By the time I leave at 5:30, I'm exhausted more from the effort of trying to keep myself productive for the last 90 minutes after spending the first part of the day trying to find creative solutions for situations that were never foreseen. It's time to go home. Part of the week, I go home and have about an hour before I need to start dinner so that my fiance can eat when he gets home from his 12 hour shift. I usually spend that hour downloading the day's personal email and checking all of the blogs again to see if there's something new and interesting. I also make sure the cats are fed and petted.

So, looking over my usual schedule, my two biggest time monsters are work and web browsing. If I could just get rid of both of those, I'd have plenty of time and plenty of energy. But I'm rather fond of supporting myself, which lets out just giving up the job entirely, and web browsing is how I stay in contact with the world around me. There's a whole sub-thread I could go into there about my mother and her belief that it is Right and Proper for each voting individual to stay informed about the world so that we are part of the world, but that's a tangent I don't want to follow right now.

Add to the mix that I'm a photographer.
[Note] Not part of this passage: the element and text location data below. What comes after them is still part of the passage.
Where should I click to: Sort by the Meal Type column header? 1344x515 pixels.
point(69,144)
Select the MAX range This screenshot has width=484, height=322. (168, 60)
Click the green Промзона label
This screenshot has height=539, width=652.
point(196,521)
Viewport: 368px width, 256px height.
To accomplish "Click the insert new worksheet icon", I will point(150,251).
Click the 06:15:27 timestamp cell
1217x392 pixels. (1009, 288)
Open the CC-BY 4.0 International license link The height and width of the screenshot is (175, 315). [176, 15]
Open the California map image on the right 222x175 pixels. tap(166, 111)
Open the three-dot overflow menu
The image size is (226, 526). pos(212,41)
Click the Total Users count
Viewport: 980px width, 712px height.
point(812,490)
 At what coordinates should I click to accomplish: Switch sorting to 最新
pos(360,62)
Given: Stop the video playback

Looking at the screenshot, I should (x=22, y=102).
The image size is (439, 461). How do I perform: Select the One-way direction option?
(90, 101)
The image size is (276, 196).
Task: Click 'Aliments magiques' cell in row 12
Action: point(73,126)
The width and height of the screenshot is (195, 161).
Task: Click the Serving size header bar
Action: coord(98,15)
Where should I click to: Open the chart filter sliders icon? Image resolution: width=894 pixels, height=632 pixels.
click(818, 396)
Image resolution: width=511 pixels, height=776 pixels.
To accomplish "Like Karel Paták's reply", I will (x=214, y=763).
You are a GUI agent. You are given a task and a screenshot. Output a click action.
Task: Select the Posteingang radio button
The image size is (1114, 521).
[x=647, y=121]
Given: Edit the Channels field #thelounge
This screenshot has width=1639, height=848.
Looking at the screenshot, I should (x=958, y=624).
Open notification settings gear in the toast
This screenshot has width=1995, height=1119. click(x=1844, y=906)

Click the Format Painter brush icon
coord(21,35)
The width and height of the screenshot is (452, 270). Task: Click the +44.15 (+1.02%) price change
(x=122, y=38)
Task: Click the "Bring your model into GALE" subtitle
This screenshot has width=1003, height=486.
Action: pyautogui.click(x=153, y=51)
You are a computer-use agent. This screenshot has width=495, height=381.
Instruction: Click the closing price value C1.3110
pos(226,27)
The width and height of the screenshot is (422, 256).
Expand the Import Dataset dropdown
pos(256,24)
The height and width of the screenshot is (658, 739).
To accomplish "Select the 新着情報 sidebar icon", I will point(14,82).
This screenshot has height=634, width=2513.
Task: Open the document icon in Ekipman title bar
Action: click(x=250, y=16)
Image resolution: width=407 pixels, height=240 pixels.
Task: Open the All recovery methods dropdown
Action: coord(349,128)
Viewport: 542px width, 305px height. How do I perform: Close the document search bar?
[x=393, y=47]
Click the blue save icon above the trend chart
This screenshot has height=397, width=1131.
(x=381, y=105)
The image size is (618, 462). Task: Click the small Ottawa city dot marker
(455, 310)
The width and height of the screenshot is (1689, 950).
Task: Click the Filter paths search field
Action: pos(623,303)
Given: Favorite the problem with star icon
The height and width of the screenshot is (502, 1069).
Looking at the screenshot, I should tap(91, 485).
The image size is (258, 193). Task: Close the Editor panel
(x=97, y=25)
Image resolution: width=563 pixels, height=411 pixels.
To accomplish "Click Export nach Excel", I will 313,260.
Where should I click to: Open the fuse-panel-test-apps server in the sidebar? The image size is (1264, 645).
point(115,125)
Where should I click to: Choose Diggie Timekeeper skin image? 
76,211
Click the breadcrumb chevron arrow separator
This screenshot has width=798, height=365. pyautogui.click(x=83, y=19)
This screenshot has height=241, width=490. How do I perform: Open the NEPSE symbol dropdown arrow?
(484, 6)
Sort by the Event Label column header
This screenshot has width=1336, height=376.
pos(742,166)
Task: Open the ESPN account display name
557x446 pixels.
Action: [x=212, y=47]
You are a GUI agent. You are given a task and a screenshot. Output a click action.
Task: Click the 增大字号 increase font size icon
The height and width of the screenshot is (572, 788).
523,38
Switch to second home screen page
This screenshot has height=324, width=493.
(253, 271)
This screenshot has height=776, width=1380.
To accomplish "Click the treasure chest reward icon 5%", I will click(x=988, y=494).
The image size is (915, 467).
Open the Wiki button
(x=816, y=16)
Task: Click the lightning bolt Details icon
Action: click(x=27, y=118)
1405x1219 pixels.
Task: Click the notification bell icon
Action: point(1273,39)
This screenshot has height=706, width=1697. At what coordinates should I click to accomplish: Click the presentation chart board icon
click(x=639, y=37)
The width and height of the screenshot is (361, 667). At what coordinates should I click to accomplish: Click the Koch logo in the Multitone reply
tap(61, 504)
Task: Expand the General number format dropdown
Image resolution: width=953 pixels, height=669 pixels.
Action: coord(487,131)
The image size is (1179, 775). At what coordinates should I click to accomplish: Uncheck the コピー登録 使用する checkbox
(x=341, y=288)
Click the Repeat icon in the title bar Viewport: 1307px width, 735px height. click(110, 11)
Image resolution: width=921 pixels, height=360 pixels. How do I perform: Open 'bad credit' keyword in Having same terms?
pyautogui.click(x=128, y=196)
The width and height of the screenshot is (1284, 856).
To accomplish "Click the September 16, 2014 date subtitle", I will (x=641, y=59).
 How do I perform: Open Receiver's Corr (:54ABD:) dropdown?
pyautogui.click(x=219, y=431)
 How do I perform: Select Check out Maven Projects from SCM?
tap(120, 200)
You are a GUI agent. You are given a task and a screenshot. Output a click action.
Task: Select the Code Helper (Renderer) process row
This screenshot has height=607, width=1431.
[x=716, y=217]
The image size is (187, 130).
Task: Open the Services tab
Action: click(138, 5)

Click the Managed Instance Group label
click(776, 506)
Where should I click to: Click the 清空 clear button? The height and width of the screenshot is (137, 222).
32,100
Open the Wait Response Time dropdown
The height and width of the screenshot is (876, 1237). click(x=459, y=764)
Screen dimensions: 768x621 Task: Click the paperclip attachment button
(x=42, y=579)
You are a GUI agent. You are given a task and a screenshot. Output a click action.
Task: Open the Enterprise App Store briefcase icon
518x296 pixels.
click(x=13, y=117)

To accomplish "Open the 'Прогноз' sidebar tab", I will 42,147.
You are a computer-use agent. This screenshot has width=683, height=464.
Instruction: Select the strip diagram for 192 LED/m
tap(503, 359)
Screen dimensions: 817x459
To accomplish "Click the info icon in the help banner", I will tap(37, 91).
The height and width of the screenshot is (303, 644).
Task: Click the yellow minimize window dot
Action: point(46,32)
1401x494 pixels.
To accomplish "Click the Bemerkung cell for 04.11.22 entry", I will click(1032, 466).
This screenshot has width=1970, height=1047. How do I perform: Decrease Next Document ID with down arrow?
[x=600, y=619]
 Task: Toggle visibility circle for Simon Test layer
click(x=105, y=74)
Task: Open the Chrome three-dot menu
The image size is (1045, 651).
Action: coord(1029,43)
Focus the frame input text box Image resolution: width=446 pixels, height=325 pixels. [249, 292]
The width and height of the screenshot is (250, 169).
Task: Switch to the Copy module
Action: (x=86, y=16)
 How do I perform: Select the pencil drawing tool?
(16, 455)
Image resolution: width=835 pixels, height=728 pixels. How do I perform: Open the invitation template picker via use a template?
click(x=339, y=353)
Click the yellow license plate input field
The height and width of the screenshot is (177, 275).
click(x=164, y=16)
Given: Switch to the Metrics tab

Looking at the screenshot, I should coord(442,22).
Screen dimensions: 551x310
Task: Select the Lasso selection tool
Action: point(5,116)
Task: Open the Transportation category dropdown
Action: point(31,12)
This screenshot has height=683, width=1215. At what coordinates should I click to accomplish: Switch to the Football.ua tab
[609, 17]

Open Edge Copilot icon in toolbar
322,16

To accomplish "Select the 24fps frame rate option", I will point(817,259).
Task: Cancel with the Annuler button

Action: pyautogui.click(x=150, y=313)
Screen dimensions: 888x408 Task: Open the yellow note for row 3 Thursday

My preferred subject is the natural world - of which there's pitiful little I can make photos of after 5:30 when I leave work. It's just now getting to where it's light enough to see my way to my car when I leave the office. So the hours after work which I could salvage by letting go of some of the blog reading, comment hunting, and web browsing really won't do me any good in terms of creating. It's the hours when there's light to paint with that I'd need to free up for that to help me create. Perhaps there some other way that I could use the night-time hours during the winter, when it's dark and dreary and there's very little that's attractive enough in Willamette Valley to photograph. We don't have many pretty winter landscapes, we have mud and rotting leaves and wet.

So, I guess, long story short, right now I don't feel like I have enough time because I'm working during the hours I'd rather be creating, and letting my time monsters eat up time outside of work because the conditions aren't perfect for doing what I yearn to do. I don't feel like I have enough energy because I'm such a morning person, and I spend my mornings working for someone else. I'd love to start my own business one of these days, selling photo products, but I dread and fear the business end (although there's parts of that I'd be good at) and I'm currently the primary income for my household and we need that right now. I believe so strongly in fairness that it infects my feminism - it's no more fair to ask my DH to take on the typical male role and be strong and sturdy and primary wage-earner than it would be for him to insist that I give up my dreams to be the typical housewife.